Authors: K. Makansi
“We stood there gaping,” my father says, quietly.
“We’d been bound and all of us but Gabriel gagged—they didn’t recognize any of us but him and James, thankfully.”
It always sounds strange to me to hear Rhinehouse referred to by his first name.
“I heard an explosion in the distance, and it took me a moment to realize it was their airship.” the Director smiles. “I still don’t know how they blew up a shielded airship, but they did.”
“Who’s they?”
Soren demands.
“Outsiders,” she responds.
“They killed all the Black Ops?” Eli raises his eyebrows in curious surprise.
“And then untied us and disappeared,” my father adds. “One minute there, and the next gone, with fifteen dead soldiers in their wake.”
I glance at Soren across the room, where he’s sitting next to Rhinehouse. He cocks his head to the side slightly, toward me, and I know we're wondering the same thing:
Could Chan-Yu have been there? Or that Osprey person?
“Why would they have done that?” Adrienne asks.
The Director shakes her head. “I don’t know. They didn’t stay to explain. We know they harbor no love for the Sector. They’ve taken their own actions against Sector incursions into their territory. And we’ve tried to reach out to them. But they’ve always ignored our overtures.”
I open my mouth to speak, but Soren beats me to it, and I push back the twinge of annoyance that bites at me.
“It was an Outsider who helped Remy and I escape Sector headquarters. We never had a chance to tell you the whole story before the attack.”
“When I spoke with him, Valerian said a man he trusted had helped you,” Rhinehouse says quietly. “He neglected to tell me he was an Outsider, though.”
The Director fixes her gaze on Rhinehouse, considers him for a moment, and then turns toward me. I’ve never felt comfortable meeting her eyes, and now is no exception. I feel like she’s drawing out the very marrow of my bones.
“After dinner I want a full briefing from everyone who was on the raid the night you were captured. Every detail about your capture, your captivity, and your escape. Understood?”
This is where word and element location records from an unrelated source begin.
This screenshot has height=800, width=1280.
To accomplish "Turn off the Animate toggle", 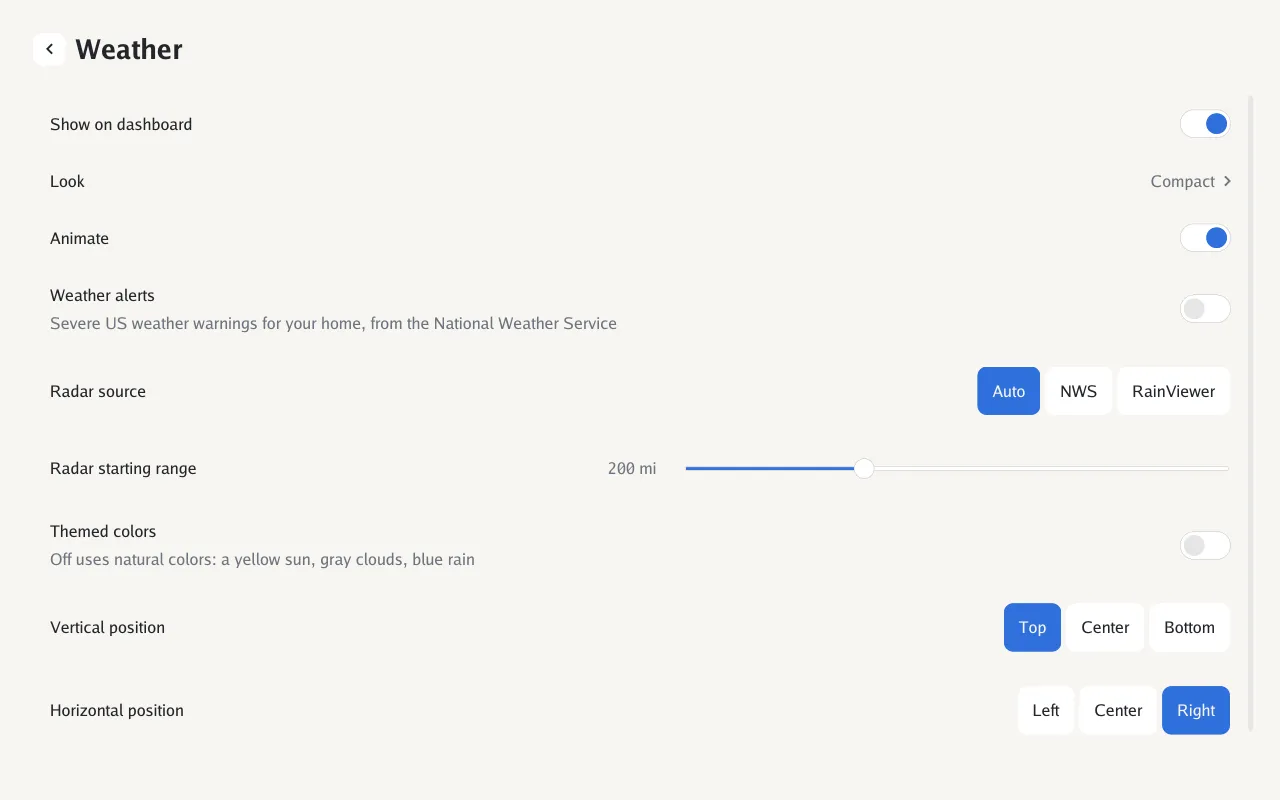I will (1205, 238).
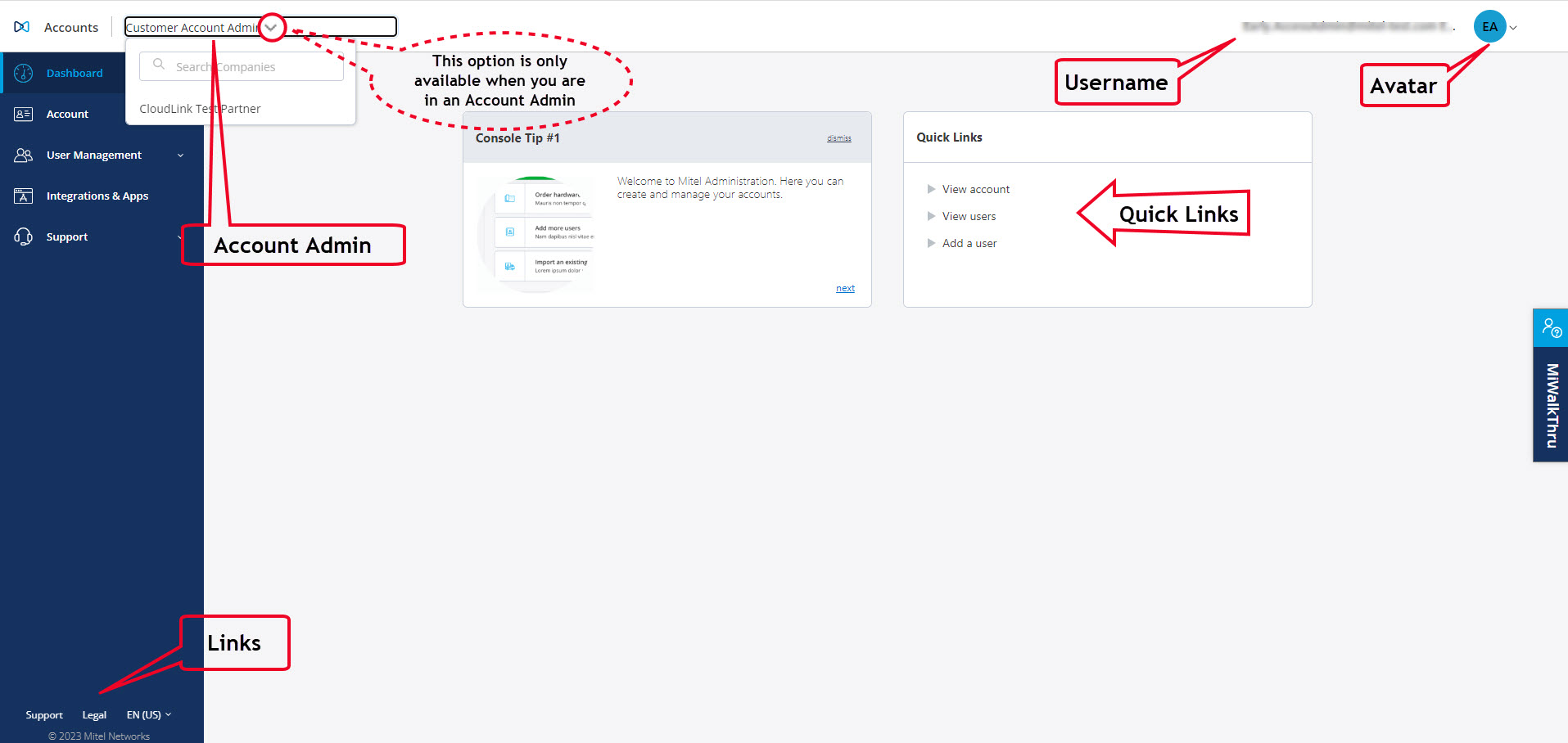Screen dimensions: 1568x743
Task: Open the User Management sidebar icon
Action: (x=23, y=154)
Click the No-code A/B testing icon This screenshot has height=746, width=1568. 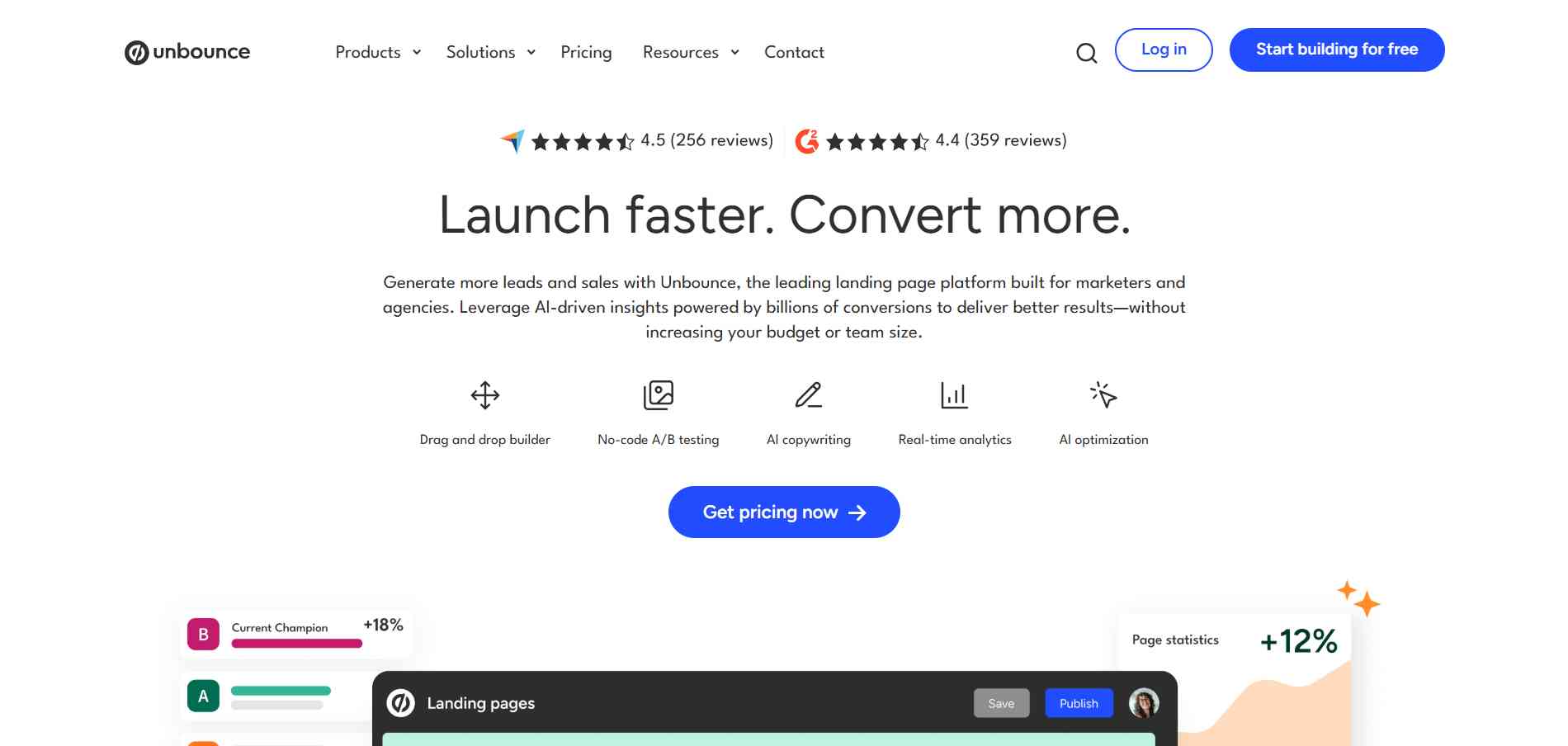(x=658, y=394)
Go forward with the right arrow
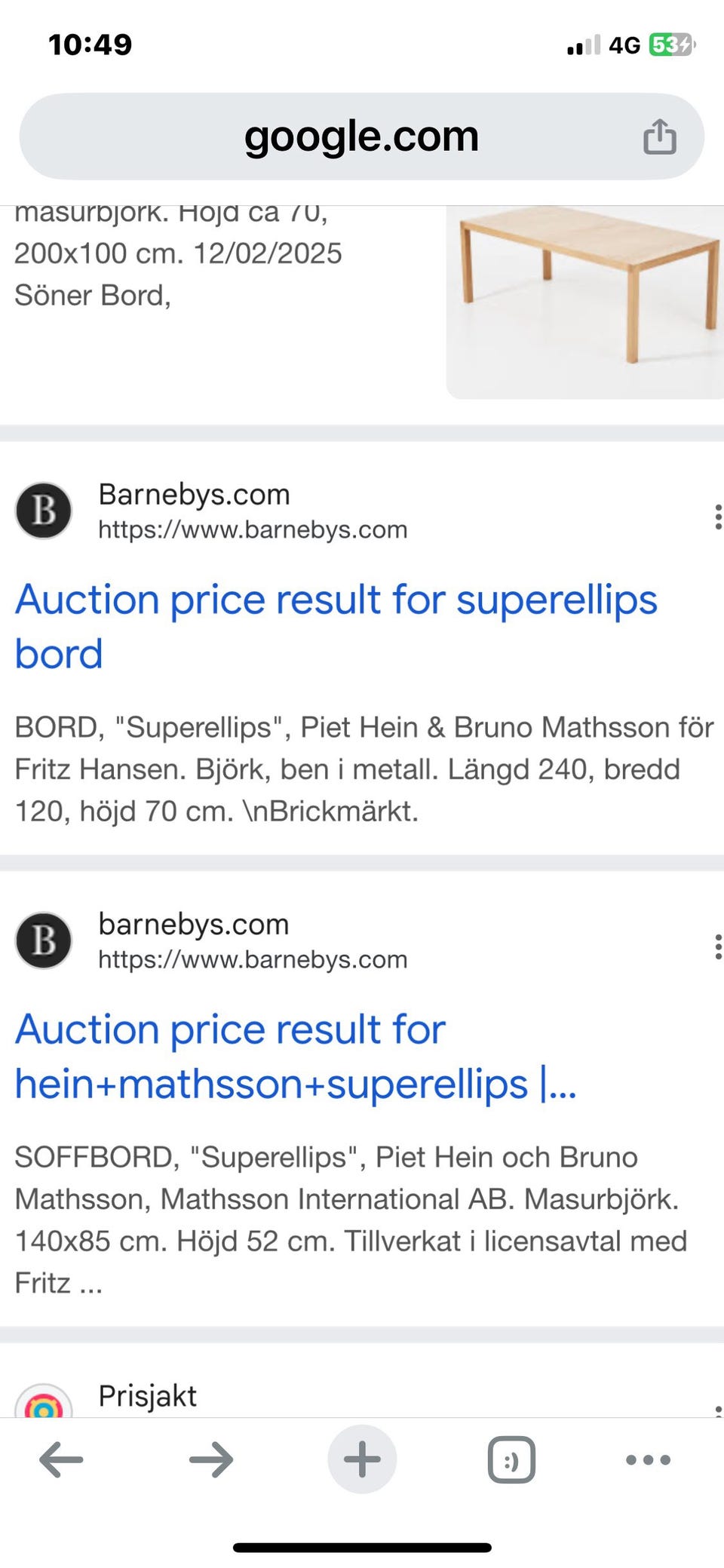Image resolution: width=724 pixels, height=1568 pixels. (211, 1459)
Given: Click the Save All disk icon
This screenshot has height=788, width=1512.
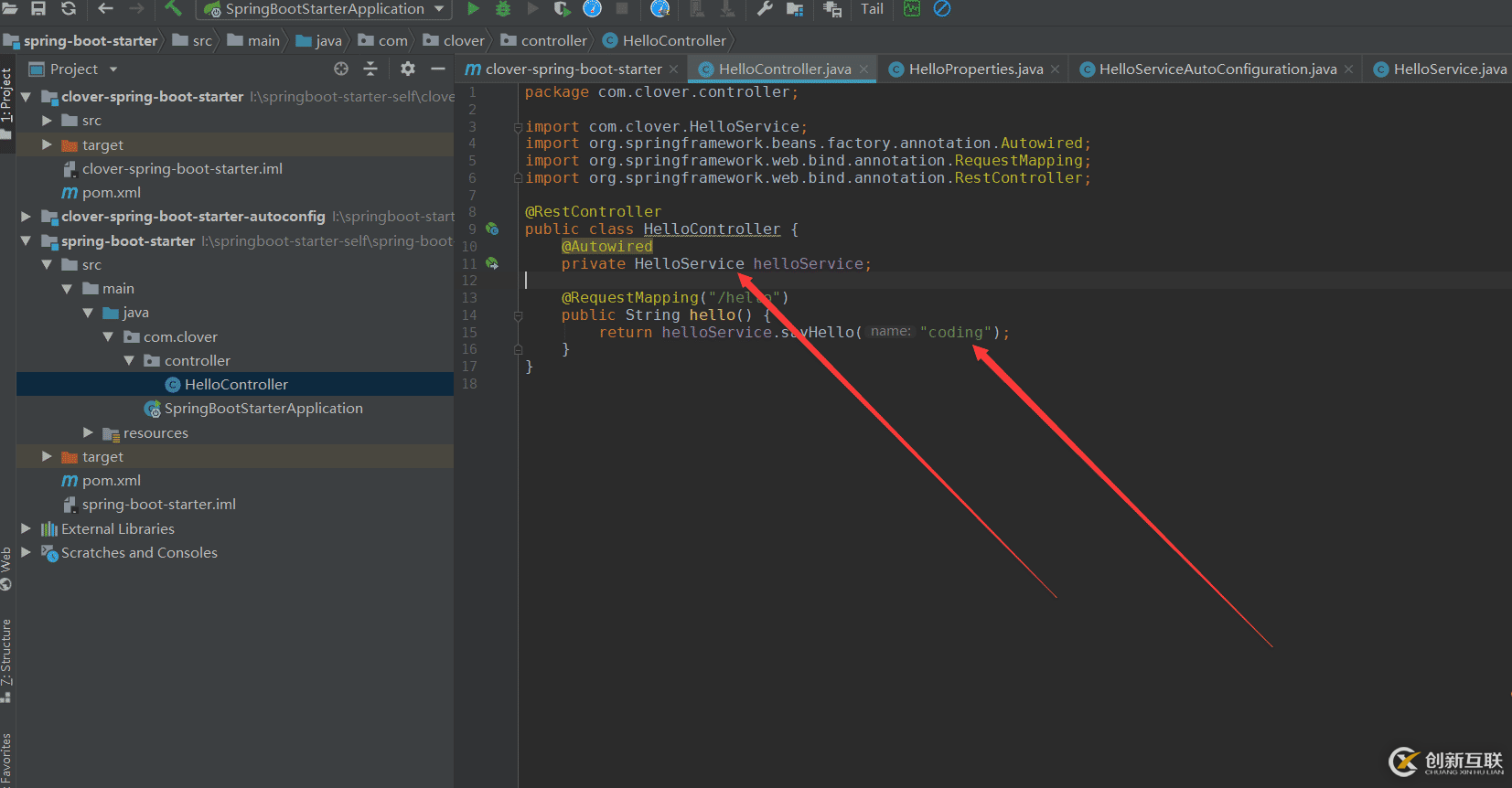Looking at the screenshot, I should point(38,8).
Soren, Eli, and I all respond on cue.
“Yes, m’am.”
Eli turns to look behind me, and I follow his gaze. Hodges is in the doorway with Miah in tow. Miah is pale and shaky, but his eyes are fixed on the enormous slab of meat on the center table. Hodges glances at Soren who jumps up and grabs an empty chair. With a slight nod to Rhinehouse, Miah collapses into the chair with a grunt.
The Director’s eyes flit back and forth between Rhinehouse and Miah. Rhinehouse doesn’t look the least bit surprised to see Miah, but the Director’s wide eyes tell me she most certainly is.
“I felt sorry for him in the infirmary when the rest of us were celebrating,” Hodges explains. “I think he’s doing well enough to eat a little real food. A bit of bread and protein.” Hodges picks up a plate and puts a small piece of bread on it. Miah, however, looks ravenous and ready to celebrate anything that involves large quantities of solid food. The days in the woods had already hollowed him out, and being sick has thinned out his cheeks and created dark crescents under his eyes.
Soren, too, seems to have noticed how hungry Miah looks. He takes the plate from Hodges.
“I’ll do it,” I hear him say, as small talk picks up again around the hall. He goes about systematically loading the plate with every kind of food available on the center table. I smile as I watch him set the plate in front of Miah, who nods in gratitude. Hodges scowls a bit, but doesn’t object. Once Miah proves himself perfectly capable of ladling enormous helpings of food into his mouth, the medic relaxes.
There’s a clatter down the hall, and conversation in the mess hall quiets again.
“You’re shitting me,” someone says, a male voice.
“That’s what they said. You’ve gotta—”
Arms full of wine bottles, Zoe bursts back into the room, followed closely by the chubby man who gave me directions to the mess hall not so long ago.
“You’ll never believe this,” she says, staring at Adrienne and the Director. “The Sector is blaming Valerian Orleán’s disappearance on,” she points to Miah, “him.”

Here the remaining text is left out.